6. A combination according to claim 5 wherein said storing means further comprises selecting means connected to receive the outputs of said gating means and said separating means and having a first output and a second output, said first output producing a predetermined signal level when said gating means produces the first level output and said separating means indicates said first and second differential signals are indicative of motion, and said second output producing another predetermined signal level when said gating means produces the second level output and said separating means indicates said first and second differential signals are indicative of motion whereby sums are accumulated of the magnitudes of said first differential signal indicative of opposite directions of motion and sums are accumulated of the magnitudes of said second differential signal indicative of opposite directions of motion.

7. A combination according to claim 6 including means for eliminating those portions of the accumulated sums of said first differential signal produced by subject motion in a direction perpendicular to said first direction between the present and previous video frames.
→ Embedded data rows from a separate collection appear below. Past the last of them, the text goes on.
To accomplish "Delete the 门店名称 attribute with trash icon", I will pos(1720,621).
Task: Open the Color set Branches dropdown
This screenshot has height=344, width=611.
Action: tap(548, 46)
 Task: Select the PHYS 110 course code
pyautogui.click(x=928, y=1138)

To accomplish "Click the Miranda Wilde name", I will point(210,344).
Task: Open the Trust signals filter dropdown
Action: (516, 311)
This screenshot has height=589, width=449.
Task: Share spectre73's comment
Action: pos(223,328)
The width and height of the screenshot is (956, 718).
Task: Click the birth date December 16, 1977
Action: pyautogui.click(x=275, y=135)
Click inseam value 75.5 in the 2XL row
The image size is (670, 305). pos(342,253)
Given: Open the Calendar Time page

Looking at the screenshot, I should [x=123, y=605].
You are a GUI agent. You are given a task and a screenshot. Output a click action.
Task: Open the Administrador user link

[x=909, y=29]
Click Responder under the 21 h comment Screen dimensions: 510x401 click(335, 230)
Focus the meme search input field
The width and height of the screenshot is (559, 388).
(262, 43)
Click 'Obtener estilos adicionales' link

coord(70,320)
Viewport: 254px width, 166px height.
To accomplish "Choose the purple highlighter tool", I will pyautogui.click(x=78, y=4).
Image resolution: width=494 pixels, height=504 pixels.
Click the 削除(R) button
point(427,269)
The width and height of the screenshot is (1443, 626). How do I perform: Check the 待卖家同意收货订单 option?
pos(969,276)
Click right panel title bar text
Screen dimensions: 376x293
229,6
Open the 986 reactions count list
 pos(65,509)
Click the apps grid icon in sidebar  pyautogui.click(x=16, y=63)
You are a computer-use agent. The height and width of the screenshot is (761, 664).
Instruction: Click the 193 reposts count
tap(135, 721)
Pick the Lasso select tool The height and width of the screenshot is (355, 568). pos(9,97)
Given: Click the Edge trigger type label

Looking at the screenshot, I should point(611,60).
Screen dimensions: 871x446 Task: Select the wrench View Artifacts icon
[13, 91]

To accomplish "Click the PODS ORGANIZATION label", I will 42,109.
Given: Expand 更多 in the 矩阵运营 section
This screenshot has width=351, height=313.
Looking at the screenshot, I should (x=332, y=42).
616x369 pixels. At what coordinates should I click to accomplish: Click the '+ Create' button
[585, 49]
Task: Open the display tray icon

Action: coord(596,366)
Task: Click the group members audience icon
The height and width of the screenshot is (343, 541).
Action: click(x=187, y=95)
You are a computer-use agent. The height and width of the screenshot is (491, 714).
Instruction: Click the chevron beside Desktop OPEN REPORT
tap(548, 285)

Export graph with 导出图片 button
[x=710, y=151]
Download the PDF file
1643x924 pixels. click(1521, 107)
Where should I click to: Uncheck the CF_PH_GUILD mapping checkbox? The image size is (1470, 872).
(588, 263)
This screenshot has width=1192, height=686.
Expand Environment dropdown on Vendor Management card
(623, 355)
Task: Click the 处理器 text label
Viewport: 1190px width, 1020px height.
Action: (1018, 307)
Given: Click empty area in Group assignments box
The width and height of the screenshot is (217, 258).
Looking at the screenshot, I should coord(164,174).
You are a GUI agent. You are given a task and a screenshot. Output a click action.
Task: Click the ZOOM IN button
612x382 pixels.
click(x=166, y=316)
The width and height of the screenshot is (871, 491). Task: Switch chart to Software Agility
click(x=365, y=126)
8. A combination according to claim 2 including generator means connected to said signal source for supplying a third differential signal indicative of the intensity difference between each current picture element signal compared to a corresponding picture element signal in a preceding video line, storing means for accumulating third sums of said first and third differential signals when movement between the present and previous video frames is in a third direction perpendicular to said first direction and fourth sums of said first and third differential signals when movement between the present and previous video frames is in a fourth direction opposite said third direction, further evaluating means including third comparing means and second magnitude means, said third comparing means compares the third and fourth sums of said first differential signal to provide an additional directional signal indicative of direction of movement in said third or fourth direction, said second magnitude means providing a third magnitude signal proportional to the magnitude of said additional directional signal and also providing a fourth magnitude signal which is representative of an algebraic combination of at least the third and fourth sums of said third differential signal, said second magnitude means further comprising dividing means for providing a signal representative of a division of said third magnitude signal by said fourth magnitude signal to determine the speed of movement in said third or fourth direction, and said converting means being further coupled to said further evaluating means so as to receive speed and direction indications of movement in said third or fourth direction to produce a translation vector signal indicative of the velocity of subject movement.

9. A combination according to claim 8 including means for eliminating those portions of the accumulated sums of said first differential signals associated with motion in said third or fourth directions motion which are produced by motion in said first or second directions between the present and previous video frames.